A 10-year-old Norwegian girl falls in love for the first time. Her friends confront their own feelings as they witness her no-holds-barred battle with a rival student for the affections of a boy who moves into town.
User Reviews: From the very start, Totally True Love – aka, Jorgen+Anne=sant – engages us with plenty of introductions by the main and supporting characters, who actually pause to stare into the camera (and at the viewer) with warm smiles as they go about their lives. The pace is pretty fast; I found myself losing touch with the fresh cinematography because I had to read the subtitles to understand what was being said. Bear in mind, this is dialog between very active-minded 10-year-olds, and they can chat back and forth rather quickly. I wished I could have understood Norwegian, which would have freed my eyes to fully absorb the scenery and subtle glances that are shared between the characters.
We get to share the mind of the 10-year-old, full of curiosity, innocence, and imagination. But that imagination also conjures up stories that flirt with straying off the path of what’s always been considered right, once you begin to explore what’s right for you.

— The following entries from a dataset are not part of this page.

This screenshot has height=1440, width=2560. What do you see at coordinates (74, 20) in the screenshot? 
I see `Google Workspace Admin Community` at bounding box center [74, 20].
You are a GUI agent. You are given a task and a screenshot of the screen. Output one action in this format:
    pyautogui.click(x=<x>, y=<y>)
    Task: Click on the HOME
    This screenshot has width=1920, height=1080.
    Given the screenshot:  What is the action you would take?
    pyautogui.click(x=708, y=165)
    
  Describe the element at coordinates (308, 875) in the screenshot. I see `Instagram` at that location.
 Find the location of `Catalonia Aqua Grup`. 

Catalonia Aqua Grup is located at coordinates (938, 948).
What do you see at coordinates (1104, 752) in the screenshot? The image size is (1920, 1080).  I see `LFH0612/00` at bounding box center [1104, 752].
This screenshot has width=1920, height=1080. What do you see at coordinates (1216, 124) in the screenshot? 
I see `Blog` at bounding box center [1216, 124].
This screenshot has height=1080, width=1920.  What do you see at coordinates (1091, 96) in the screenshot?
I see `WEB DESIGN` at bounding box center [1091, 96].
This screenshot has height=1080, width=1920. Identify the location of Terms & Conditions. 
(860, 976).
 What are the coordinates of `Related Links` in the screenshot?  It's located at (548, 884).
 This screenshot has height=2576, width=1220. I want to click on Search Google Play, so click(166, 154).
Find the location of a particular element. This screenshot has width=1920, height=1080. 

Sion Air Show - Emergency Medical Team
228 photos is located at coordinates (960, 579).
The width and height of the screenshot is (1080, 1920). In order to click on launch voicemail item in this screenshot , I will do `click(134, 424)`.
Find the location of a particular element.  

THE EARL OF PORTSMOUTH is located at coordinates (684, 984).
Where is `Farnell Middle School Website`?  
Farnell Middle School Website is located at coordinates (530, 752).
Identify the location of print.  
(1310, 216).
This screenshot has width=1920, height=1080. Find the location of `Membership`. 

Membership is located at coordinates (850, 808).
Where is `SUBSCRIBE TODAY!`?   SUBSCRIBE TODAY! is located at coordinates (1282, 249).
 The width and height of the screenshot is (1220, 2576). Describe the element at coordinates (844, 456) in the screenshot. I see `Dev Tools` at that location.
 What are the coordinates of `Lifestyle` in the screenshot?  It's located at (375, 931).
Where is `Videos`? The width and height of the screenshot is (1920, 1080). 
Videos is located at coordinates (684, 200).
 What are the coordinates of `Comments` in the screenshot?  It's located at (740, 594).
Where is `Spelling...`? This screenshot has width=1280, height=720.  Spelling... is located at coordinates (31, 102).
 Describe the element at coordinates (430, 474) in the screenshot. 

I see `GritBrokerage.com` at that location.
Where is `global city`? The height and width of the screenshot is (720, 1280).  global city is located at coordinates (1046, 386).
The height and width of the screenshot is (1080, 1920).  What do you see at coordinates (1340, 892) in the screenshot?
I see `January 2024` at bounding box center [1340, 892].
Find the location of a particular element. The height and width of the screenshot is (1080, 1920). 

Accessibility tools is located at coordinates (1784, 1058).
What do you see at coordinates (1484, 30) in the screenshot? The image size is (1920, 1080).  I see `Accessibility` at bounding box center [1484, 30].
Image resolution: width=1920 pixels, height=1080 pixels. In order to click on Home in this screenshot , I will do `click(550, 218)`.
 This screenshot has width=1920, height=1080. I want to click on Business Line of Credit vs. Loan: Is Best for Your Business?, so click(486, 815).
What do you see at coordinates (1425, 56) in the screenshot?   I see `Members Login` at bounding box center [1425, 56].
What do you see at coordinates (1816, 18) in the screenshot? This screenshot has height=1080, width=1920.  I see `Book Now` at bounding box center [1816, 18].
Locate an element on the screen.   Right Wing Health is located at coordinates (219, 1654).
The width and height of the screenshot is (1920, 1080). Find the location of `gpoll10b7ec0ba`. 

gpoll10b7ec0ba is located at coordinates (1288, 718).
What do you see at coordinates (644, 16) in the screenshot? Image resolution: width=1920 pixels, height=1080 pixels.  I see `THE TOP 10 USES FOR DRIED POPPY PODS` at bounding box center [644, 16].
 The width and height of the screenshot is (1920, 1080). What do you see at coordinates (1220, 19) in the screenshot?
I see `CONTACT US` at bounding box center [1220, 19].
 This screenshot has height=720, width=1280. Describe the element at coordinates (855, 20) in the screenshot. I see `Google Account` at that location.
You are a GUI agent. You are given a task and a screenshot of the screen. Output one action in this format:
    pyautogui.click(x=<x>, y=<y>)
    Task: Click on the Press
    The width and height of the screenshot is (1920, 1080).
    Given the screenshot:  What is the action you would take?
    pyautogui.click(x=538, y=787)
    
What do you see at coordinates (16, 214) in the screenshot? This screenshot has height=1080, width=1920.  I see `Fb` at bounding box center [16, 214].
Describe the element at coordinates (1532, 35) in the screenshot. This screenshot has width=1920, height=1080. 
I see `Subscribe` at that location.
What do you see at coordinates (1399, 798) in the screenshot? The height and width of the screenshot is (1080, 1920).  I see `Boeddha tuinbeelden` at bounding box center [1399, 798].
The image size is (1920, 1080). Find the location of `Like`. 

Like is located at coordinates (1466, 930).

Anne (Maria Annette Tanderø Berglyd) shares her inner secrets with her best friend, Beate (Aurora Bach Rodal) and the two give wonderful performances as deep friends who want to understand what love means in their young hearts. I wondered during the film, if they are lifelong friends in real life.
A new kid, Jørgen (Otto Garli) moves to town (into the home that the neighborhood kids know is haunted), which opens another twist in a tale that weaves itself into a truly fine yarn, as Anne and Ellen (Vilde Fredriksen Verlo) compete most for his attention. All the while, a number of subplots emerge as the children eventually must cross over to a more mature level of childhood, at the cusp of entering their teen years.
The adults are outsiders – almost to the point of being aliens – from the children’s perspective. And the parents seem so caught up in their own drama that they’re oblivious to what’s going on under their own roofs. That’s the striking part: we see a series of child-sized train wrecks taking shape, which keeps us engaged in the world of these charming kids, who rightfully are left to figure out what they want and feel, on their own. Only then, the adults are invited to share insight and guidance.
The plot seems like something ripe for a Walt Disney production. But Disney wouldn’t have been able to do this the right way, since I feel they have to stick with sanitized storytelling. Set in Norway, the story unfolds in a more likely way that brought me back to my own preteen years. I felt uncomfortable and embarrassed for them in this conflicted time of their lives, which happens universally in a child’s world. As these kids deal with the consequences of their choices, you can empathize with each child. The story is believable and all the actors are quite capable in their roles. I hope you can get to see this simply wonderful film.